Okolnichy (око́льничий, /ru/) was an old Russian court official position. According to the Brockhaus and Efron Encyclopedic Dictionary, directives on the position of okolnichy date back to the 14th century. Judging by the Russian records from the 16th and 17th centuries, okolnichy were entrusted with the same business in administration as boyars, with the only difference that they were placed second to boyars everywhere. While lower than boyars, it was one of the highest ranks (or positions) close to the tsar in the courts of the Moscow rulers until the government reform undertaken by Peter the Great.

The word is derived from the Russian word окoлo (okolo) meaning 'close, near', in this case 'sitting close to the Tsar'. In the mid-16th century the role became second (subordinate) to boyars.

==Description==
The duties of the first known okolnichies included arranging the travel and quarters of grand princes and tsars, as well as accommodating foreign ambassadors and presenting them to the court.

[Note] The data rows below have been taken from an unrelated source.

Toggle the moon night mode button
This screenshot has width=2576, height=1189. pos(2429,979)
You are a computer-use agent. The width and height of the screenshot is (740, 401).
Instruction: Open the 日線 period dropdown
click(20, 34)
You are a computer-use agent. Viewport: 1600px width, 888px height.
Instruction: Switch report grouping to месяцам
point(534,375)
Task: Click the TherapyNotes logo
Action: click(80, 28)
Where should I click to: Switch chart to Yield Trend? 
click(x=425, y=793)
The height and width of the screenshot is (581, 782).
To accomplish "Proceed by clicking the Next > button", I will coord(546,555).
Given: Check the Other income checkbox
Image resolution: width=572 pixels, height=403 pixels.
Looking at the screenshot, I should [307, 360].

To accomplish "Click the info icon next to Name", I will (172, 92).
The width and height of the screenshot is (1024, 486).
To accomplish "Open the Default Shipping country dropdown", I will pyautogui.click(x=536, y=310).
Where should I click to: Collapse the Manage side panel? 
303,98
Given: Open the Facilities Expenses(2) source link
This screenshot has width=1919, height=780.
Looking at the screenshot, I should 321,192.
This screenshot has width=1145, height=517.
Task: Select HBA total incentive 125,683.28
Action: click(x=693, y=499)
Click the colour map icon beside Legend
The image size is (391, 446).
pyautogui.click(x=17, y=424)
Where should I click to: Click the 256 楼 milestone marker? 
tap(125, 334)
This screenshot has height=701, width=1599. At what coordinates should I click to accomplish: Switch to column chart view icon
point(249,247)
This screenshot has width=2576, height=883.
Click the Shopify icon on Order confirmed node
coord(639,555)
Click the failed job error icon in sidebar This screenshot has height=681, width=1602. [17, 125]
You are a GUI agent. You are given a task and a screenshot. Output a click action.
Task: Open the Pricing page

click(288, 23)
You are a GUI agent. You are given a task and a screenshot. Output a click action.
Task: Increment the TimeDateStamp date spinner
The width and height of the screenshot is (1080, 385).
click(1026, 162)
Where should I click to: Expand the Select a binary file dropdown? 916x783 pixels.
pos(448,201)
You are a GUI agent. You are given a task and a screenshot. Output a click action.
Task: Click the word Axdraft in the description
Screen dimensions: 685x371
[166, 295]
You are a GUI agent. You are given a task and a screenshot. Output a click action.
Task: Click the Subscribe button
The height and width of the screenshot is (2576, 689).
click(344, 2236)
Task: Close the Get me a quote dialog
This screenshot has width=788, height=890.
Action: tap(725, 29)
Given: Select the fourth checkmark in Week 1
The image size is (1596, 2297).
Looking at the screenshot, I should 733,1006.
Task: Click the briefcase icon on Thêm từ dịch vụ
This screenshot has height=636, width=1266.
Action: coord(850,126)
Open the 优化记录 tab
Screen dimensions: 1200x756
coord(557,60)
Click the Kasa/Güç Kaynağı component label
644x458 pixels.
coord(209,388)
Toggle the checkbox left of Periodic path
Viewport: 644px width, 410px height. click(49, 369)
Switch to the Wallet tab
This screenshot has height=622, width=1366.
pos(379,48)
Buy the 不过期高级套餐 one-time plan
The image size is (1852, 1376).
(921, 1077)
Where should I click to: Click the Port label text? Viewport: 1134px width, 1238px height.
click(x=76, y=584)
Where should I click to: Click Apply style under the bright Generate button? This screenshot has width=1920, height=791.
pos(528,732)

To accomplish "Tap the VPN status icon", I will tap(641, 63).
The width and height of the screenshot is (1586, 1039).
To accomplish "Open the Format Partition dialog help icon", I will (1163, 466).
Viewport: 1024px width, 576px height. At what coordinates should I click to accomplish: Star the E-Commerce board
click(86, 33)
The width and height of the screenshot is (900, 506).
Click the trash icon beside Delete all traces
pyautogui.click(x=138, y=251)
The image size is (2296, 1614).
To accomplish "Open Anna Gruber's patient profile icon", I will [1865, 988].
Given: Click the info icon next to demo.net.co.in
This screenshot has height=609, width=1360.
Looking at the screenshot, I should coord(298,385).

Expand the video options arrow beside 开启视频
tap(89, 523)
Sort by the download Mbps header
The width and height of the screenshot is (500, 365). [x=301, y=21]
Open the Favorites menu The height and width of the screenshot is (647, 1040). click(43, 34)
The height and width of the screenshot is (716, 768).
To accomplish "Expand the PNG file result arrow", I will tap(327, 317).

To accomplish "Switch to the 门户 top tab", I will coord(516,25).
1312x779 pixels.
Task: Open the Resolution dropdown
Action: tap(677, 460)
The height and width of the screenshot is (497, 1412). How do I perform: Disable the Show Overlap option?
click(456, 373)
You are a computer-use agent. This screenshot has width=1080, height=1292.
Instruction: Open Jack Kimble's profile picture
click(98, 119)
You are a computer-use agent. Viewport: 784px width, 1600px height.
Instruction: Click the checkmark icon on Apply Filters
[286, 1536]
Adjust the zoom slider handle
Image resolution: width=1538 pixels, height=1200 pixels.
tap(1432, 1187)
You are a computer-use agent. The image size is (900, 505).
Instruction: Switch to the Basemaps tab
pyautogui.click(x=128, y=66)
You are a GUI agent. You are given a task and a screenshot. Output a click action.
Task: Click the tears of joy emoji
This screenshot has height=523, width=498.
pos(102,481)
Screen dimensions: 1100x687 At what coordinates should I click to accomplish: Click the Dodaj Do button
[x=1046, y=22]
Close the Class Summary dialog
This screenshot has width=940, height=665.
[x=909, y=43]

Okolnichies had a seat in prikazes, were appointed as namestniks and voivodes, served as diplomatic envoys and members of the tsar's council (duma).

Initially the rank of okolnichy was the second highest after that of boyar, while often they performed similar duties. According to the system of mestnichestvo, a person could not be made a boyar unless someone else in his family had recently held the boyar/okolnichy rank. Consequently, a position of okolnichy was a step towards granting the boyar rank to a non-noble. Even Prince Dmitry Pozharsky, though a Rurikid knyaz by birth and the "Saviour of the Motherland" by royal mercy, could not secure a position higher than okolnichy, because neither his parents nor uncles had ever held a rank higher than stolnik.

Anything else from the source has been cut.